Cell cultivation places high demands on image analysis, since different cell types can have very different appearances. Even cells of a single type strongly vary depending upon cultivation stage. Therefore, image analysis algorithms must be adapted to the respective task. Current image analysis software permits customization of algorithms only on lowest level, i.e., parameters must be set manually. Biologists, however, usually do not have the technical background to select a correct setting.
With the trainable image analysis developed by Fraunhofer FIT, the biologist simply marks interesting biological structures in image data with the mouse. The software computes the common features of the selected examples and automatically determines parameters and algorithms for pertinent image analysis.
The trainable image analysis allows, for example, an automatic determination of the degree of confluence of a cell culture, counting of cells in a suspension, and an automatic classification of cell conditions.
By this approach, the configuration of image analysis for a high throughput application of the system can be achieved on the basis of few example data.
Degree of Confluence
The growth of cells must be supervised during cultivation. If cells grow too densely, stress can render them useless for subsequent experiments. For this task, a biologist has to mark examples of two regions that can be distinguished in the image data: covered and cell-free regions.
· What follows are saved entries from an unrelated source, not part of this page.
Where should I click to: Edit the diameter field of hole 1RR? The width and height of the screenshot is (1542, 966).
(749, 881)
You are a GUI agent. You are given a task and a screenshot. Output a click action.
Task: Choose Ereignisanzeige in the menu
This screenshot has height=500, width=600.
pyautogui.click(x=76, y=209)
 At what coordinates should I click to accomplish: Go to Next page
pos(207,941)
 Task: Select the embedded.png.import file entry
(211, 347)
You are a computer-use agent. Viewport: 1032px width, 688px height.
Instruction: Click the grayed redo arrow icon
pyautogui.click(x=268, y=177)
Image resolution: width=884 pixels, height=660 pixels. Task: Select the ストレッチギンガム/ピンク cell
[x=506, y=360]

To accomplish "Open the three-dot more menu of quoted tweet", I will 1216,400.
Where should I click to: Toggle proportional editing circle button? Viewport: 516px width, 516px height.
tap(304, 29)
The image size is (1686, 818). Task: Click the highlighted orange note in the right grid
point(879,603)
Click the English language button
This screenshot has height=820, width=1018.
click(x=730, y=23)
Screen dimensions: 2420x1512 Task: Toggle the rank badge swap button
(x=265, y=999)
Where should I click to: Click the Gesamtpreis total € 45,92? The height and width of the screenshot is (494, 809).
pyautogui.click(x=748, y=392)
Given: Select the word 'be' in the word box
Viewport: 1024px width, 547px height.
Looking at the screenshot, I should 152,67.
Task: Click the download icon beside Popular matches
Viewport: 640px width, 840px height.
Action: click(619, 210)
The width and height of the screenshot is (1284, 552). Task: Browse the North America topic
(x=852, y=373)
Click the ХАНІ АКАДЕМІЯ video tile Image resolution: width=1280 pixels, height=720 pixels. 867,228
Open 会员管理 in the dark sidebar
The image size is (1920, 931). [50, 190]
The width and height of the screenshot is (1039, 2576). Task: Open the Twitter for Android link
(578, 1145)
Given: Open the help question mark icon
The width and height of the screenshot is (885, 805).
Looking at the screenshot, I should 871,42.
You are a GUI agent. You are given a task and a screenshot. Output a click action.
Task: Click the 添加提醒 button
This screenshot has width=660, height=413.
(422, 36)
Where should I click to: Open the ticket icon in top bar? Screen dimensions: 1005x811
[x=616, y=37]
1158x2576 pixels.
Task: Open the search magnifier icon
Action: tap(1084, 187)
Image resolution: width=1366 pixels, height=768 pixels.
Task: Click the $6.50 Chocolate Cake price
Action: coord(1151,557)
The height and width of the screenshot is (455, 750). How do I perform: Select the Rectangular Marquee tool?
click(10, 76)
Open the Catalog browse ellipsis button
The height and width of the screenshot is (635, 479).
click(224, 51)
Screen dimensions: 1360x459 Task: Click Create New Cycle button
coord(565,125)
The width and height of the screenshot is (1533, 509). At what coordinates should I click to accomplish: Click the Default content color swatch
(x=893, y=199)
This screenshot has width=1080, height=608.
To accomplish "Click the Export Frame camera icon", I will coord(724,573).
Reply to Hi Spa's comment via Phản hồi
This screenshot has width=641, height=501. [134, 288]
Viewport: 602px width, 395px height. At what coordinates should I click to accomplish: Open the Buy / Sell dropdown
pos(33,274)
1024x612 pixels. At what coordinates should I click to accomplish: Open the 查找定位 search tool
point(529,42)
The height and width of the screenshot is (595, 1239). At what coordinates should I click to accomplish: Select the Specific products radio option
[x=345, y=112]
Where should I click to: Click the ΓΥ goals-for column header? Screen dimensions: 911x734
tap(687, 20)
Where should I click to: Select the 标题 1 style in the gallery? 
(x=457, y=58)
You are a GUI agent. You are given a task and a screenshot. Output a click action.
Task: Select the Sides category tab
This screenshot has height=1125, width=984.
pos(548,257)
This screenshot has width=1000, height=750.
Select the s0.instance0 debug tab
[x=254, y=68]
The system is trained by these examples and is then able to discriminate further image data automatically.
For harvesting, cells are brought into suspension and transferred to microplates. In subsequent experiments, the concentration of cells in the solution must be identified. This is achieved via optical counting in a small sample of the suspension. The system is first trained by the biologist marking examples of individual cells via mouse clicks. After this training the system can recognize this structure and find respective cells automatically.
Classification of Cell Conditions
If problems occur during cultivation (bad culture medium, bad cell line), a visible change of the cells will occur, e.g., an increased detachment. Detached cells clearly differ from adhered cells. If the image analysis is trained to discriminate these two cell conditions, a quality assurance can be based on optical monitoring during cultivation.